GitHub Actions workflow (referencing repository secrets)

# .github/workflows/simutest.yml
name: SimuTest UX Audit

on:
  pull_request:
    branches: [main]

jobs:
  simutest:
    runs-on: ubuntu-latest
    steps:
      - uses: actions/checkout@v4

      - name: Run SimuTest
        run: npx simutest run
        env:
          SIMUTEST_API_KEY: ${{ secrets.SIMUTEST_API_KEY }}
          TEST_USERNAME: ${{ secrets.TEST_USERNAME }}
          TEST_PASSWORD: ${{ secrets.TEST_PASSWORD }}
          TEST_AUTH_TOKEN: ${{ secrets.TEST_AUTH_TOKEN }}

CI/CD secrets setup

  • GitHub Actions: Settings → Secrets and variables → Actions → New repository secret
  • GitLab CI: Settings → CI/CD → Variables → Add variable (mark as Masked)
  • CircleCI: Project Settings → Environment Variables → Add variable

Troubleshooting

credentials auth: wrong selectors

If the login flow fails, the most common cause is that SimuTest cannot locate the username or password input using the default selectors. Open your login page in Chrome DevTools and inspect the form inputs to find the correct CSS selectors, then set them explicitly using the selectors option.
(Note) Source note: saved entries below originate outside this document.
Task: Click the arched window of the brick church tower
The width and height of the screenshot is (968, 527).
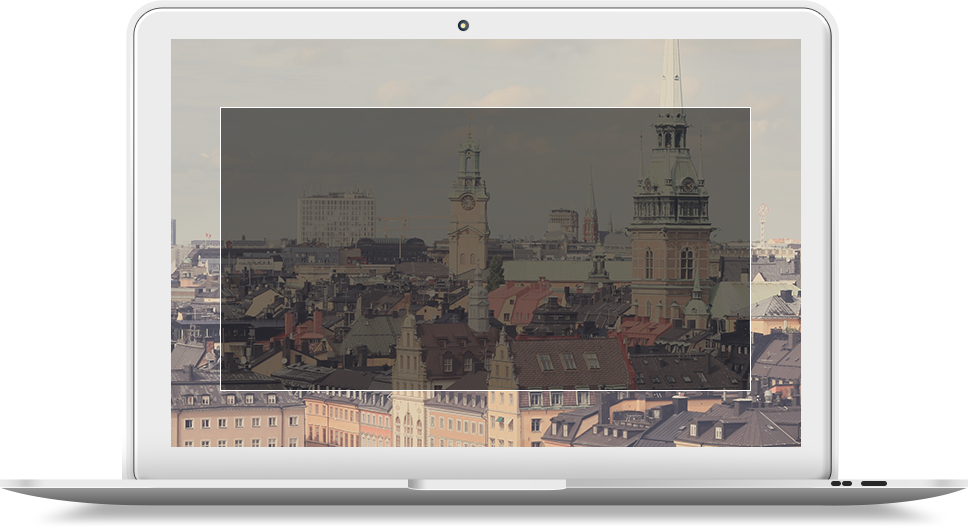Action: coord(686,264)

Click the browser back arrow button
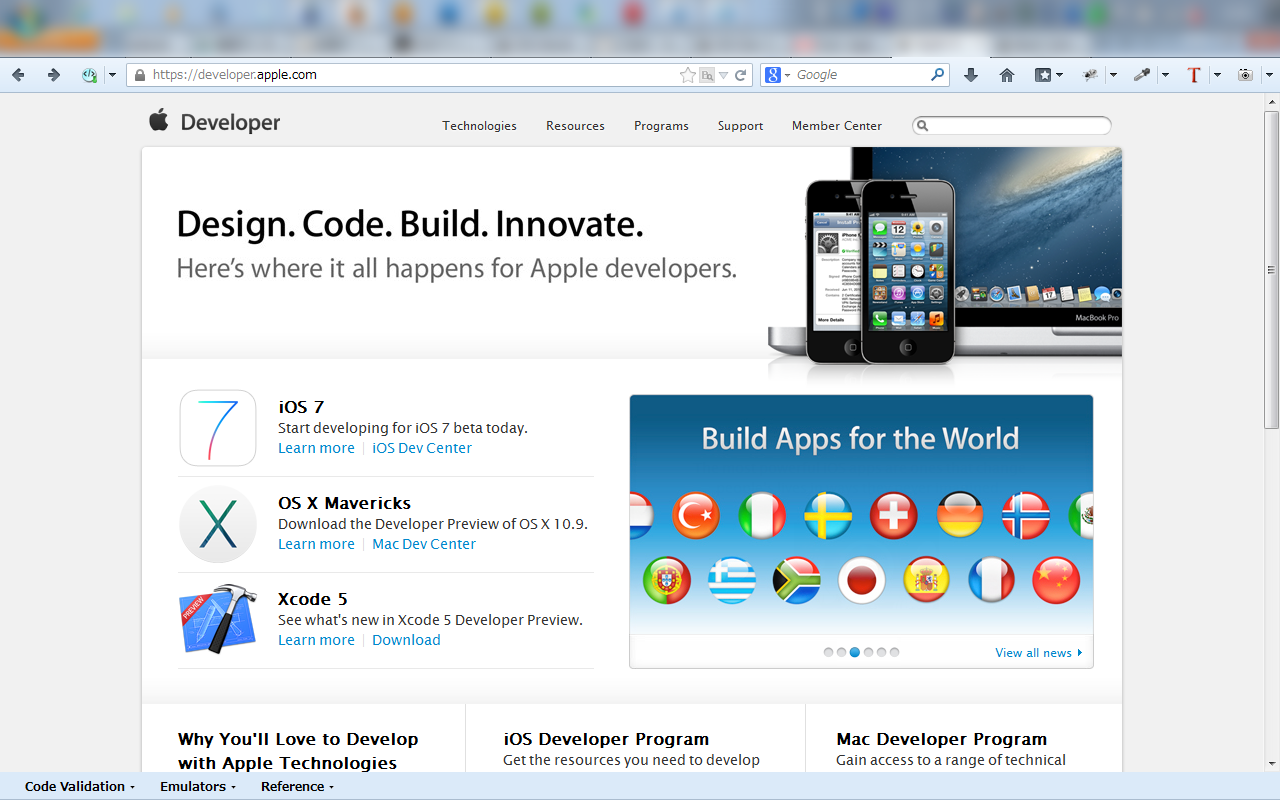click(x=18, y=75)
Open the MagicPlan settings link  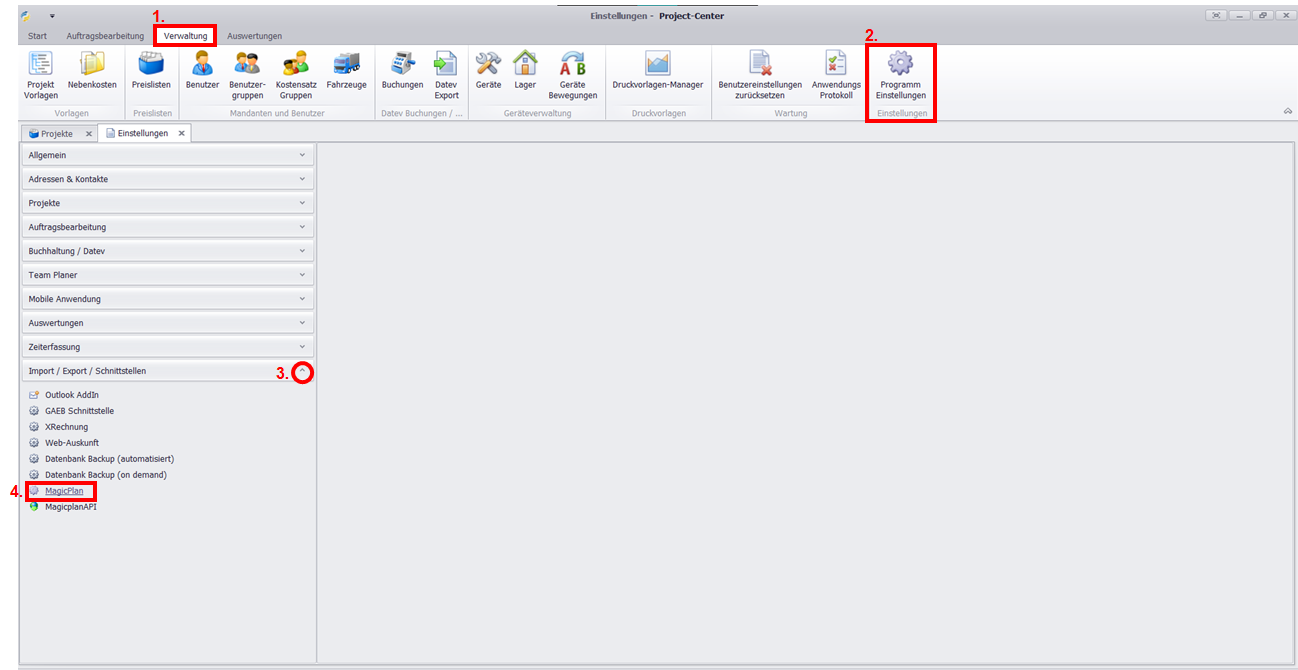tap(64, 491)
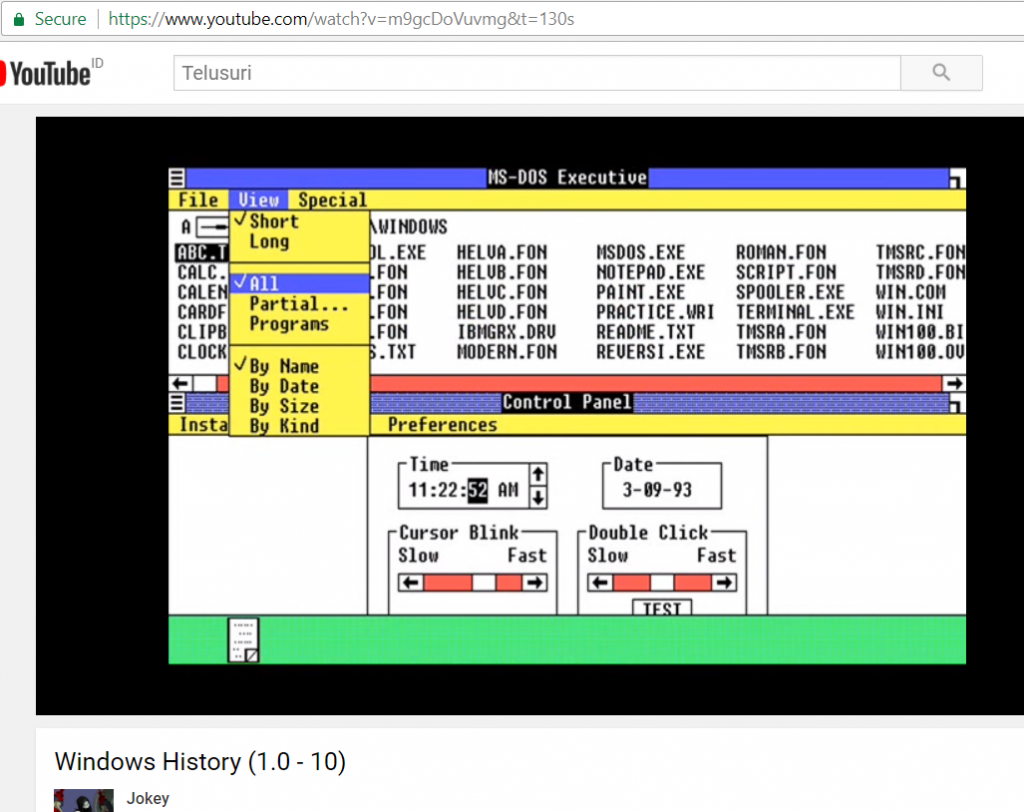
Task: Select the checked All files option
Action: [x=264, y=283]
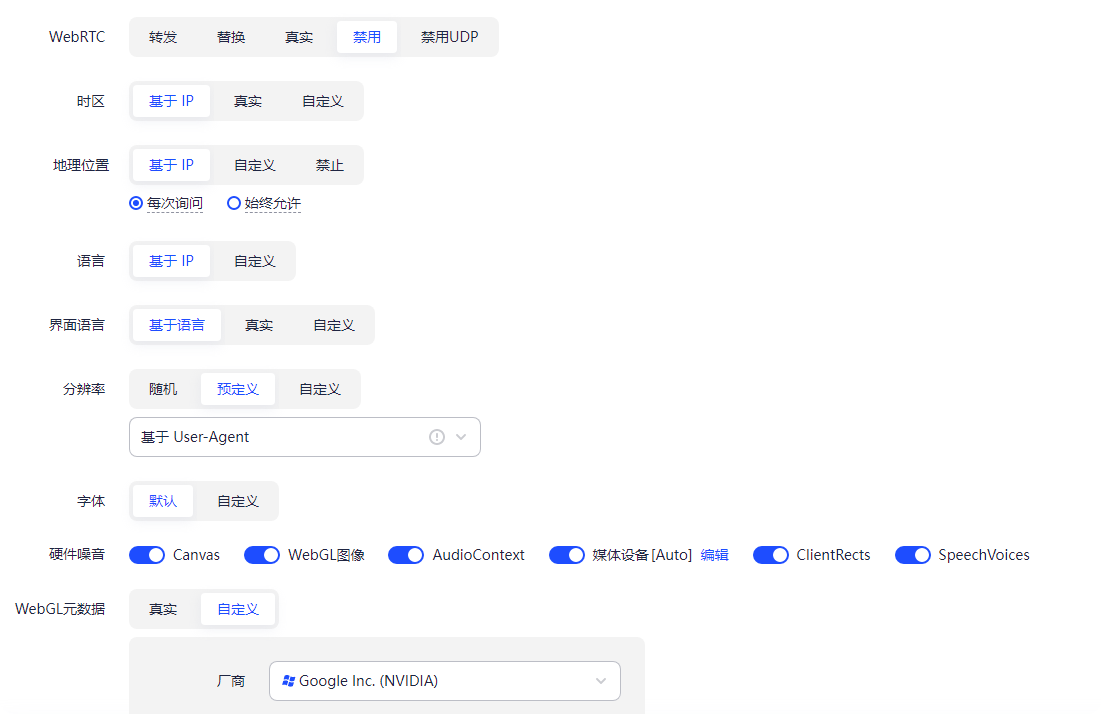Screen dimensions: 1101x714
Task: Click the 编辑 link next to 媒体设备
Action: [x=715, y=554]
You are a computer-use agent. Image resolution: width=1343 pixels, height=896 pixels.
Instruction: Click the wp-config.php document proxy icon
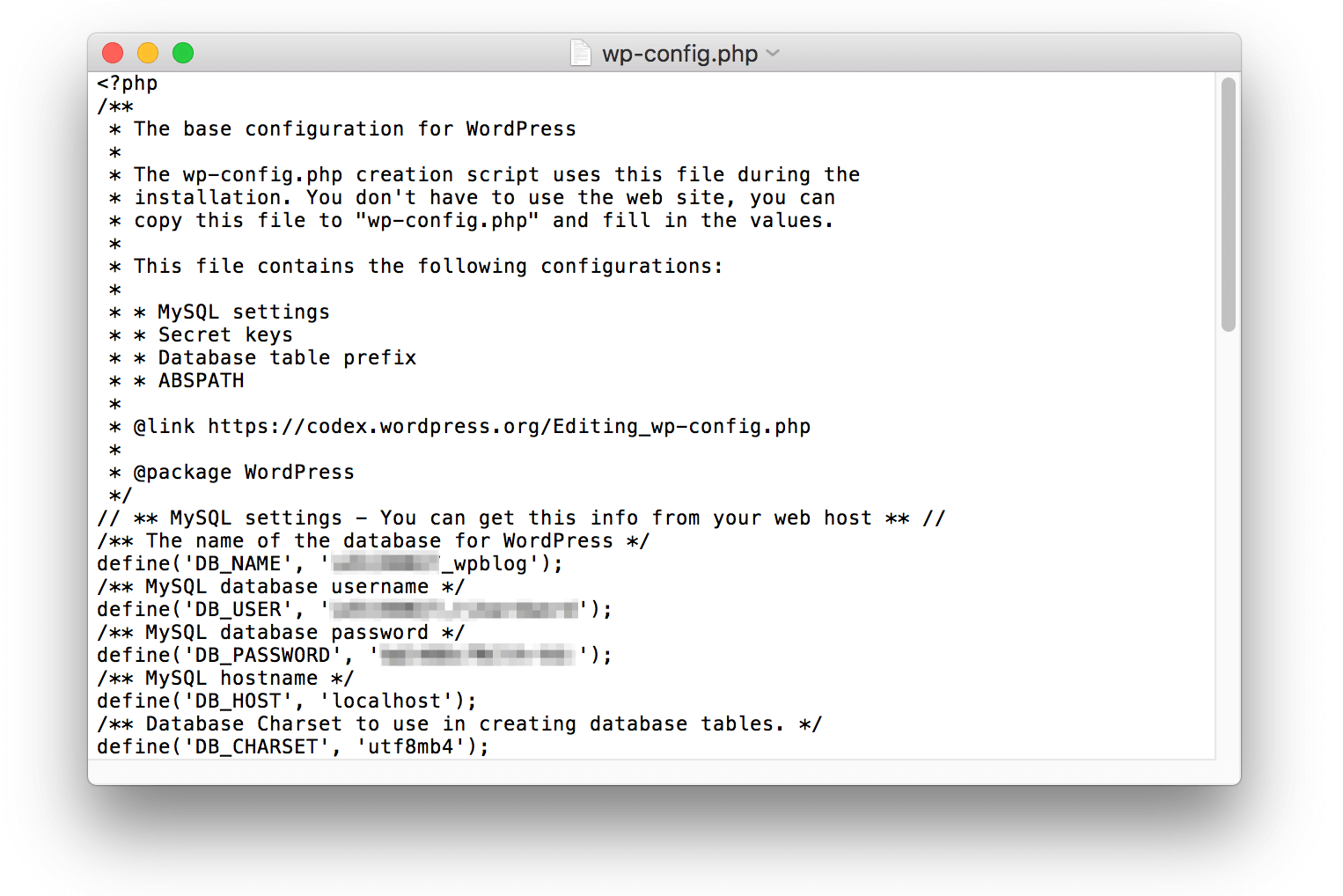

Enable debug mode (SIMUTEST_DEBUG=auth) to see a screenshot of the login page at the point of failure.

CAPTCHA or 2FA blocking automated login

If your login form includes CAPTCHA or two-factor authentication, the credentials method cannot bypass it. Use storage_state or token auth instead — authenticate manually once to obtain the session state, then inject it directly.

Token or cookie has expired

If test sessions are redirected to the login page, your injected token or cookie has likely expired. For short-lived JWTs, generate a fresh token as part of your CI pipeline using your application's auth API before running SimuTest. Alternatively, switch to credentials auth, which always obtains a fresh session.

CORS errors with token injection

If your app reads the auth token via a fetch call to a different origin before navigating, localStorage injection may not work as expected because localStorage is origin-scoped. Ensure the origin in your storage state config exactly matches the origin of the page being tested (including protocol and port).